What were the consequences of the death of Robespierre?

On the day after the death of Robespierre, more than a hundred of his supporters were executed.  It was the most thoroughgoing purge that had ever taken place during the Revolution: only twenty or so sans-culottes had been executed in March and the same number of Dantonists in April; out of seventy Girondin deputies imprisoned, thirty were executed, but the rest returned to the Convention in 1795.  In addition, there was a wave of "preventive" arrests which involved another hundred or so, among them well-known individuals like the painter David.  In effect everyone associated with Robespierre was targeted, a whole faction of opinion.  This point is important;  it explains why no-one subsequently defended the memory of Robespierre.

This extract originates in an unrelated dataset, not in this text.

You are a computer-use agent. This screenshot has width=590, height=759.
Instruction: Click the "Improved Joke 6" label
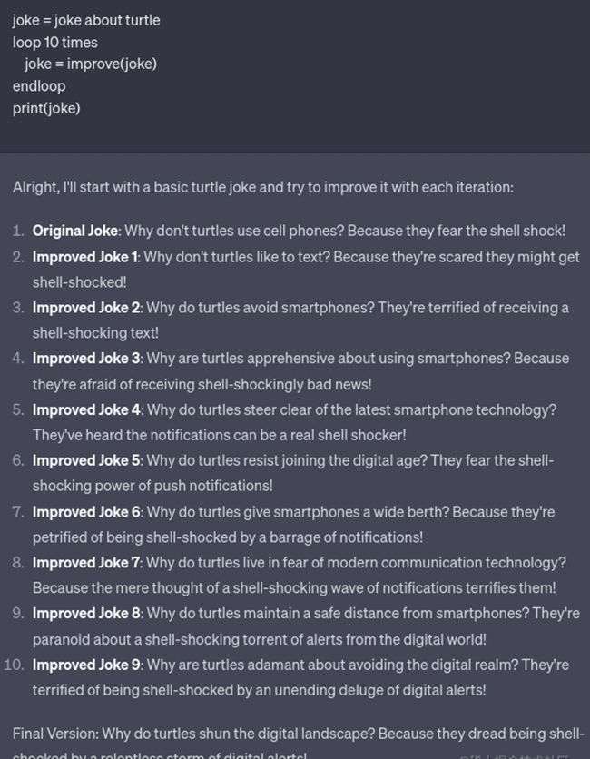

On 11 Thermidor Barère condemned him as a despot and tyrant.  On 11 Fructidor Tallien characterised  as "the Terror" policies for which Barère, Vadier and five other deputies were responsible with Robespierre [The seven were: Barère , Billaud, Collot, Vadier, Amar, David, Voulland] . In my view, Tallien carried through a successful coup-d'état, eliminating all those who, like  Barère,  remained in office from the Spring of 1793. Another group of Revolutionaries arrived in power with Tallien, notably Barras and Fouché.  Barère and Vadier were pursued and disappeared.  In the public view only two individuals remained responsible for the "Terror" - Robespierre and Carrier.  After September 1794 the latter was characterised as an "accomplice" of Robespierre, when in reality the two had been in constant conflict,  indeed Carrier had been among those who brought about Robespierre's downfall.  At this point the "black legend" was firmly cemented in place.

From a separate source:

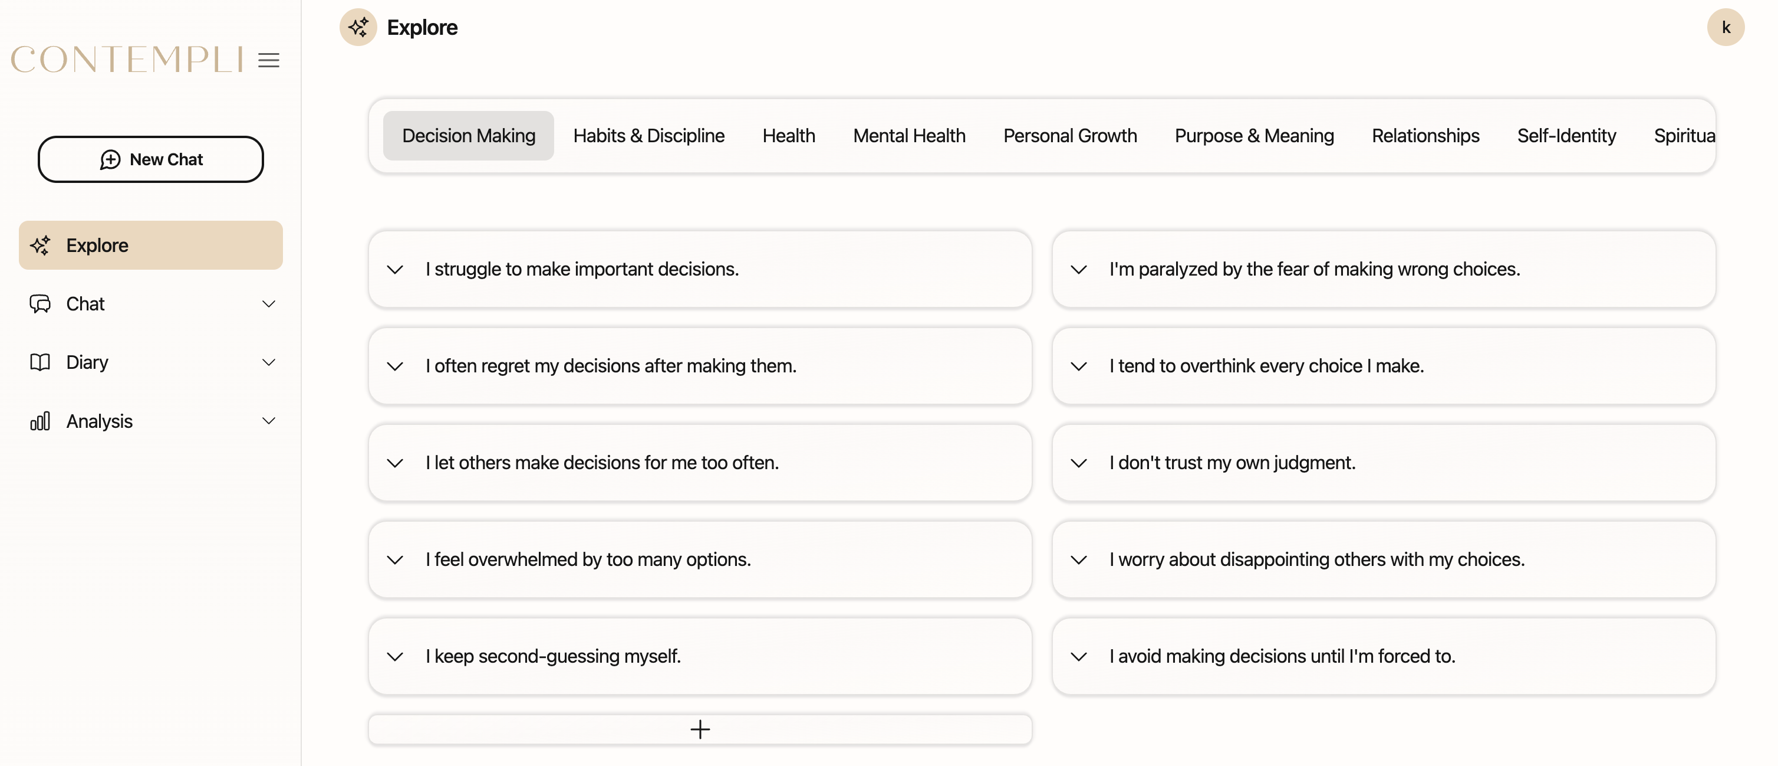Viewport: 1778px width, 766px height.
Task: Expand the Diary section chevron in the sidebar
Action: point(268,362)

Can you present to us this "black legend" of Robespierre?

It developed in the weeks which followed the execution of Robespierre,  from August, and above all September 1794.  Numerous rumours were circulated; and they have proved tenacious, since they can still be found today on the internet: the tanning of human skins; the massive numbers of executions, the plan for a"sanguiduc" to evacuate the blood from the guillotine.  No-one contested them.  The first criticisms did not appear until 1850:  Louis Blanc was one of the first to rehabilitate Robespierre and be listened to in France.  It is remarkable that Robespierre's image could be blackened for such a long time. Throughout the 19th century commemorations of the Revolution remained hostile to him:  it is no accident that it is Danton, "the good Revolutionary" whose statue stands on the place de l'Odéon in Paris.  Even today, despite numerous historical studies, Robespierre is still a little known, controversial figure, hated by sections of the French political classes.   I have no personal desire to rehabilitate Robespierre as the archetypal revolutionary.  However, I want to show the complexity of his personality, explain the exact (and limited) part he played in events and assess his actual responsibility for the acts of violence committed.  We will all gain from an understanding of the interplay of politics and politicians during the Revolution;  it is the task of history to understand the mechanisms of power in the past, which are not so very different from those we know today.


Nicolas Charles. "Comment enseigner.... La Terreur", Historiens et géographes, Association des professeurs d’histoire et de géographie, 2019.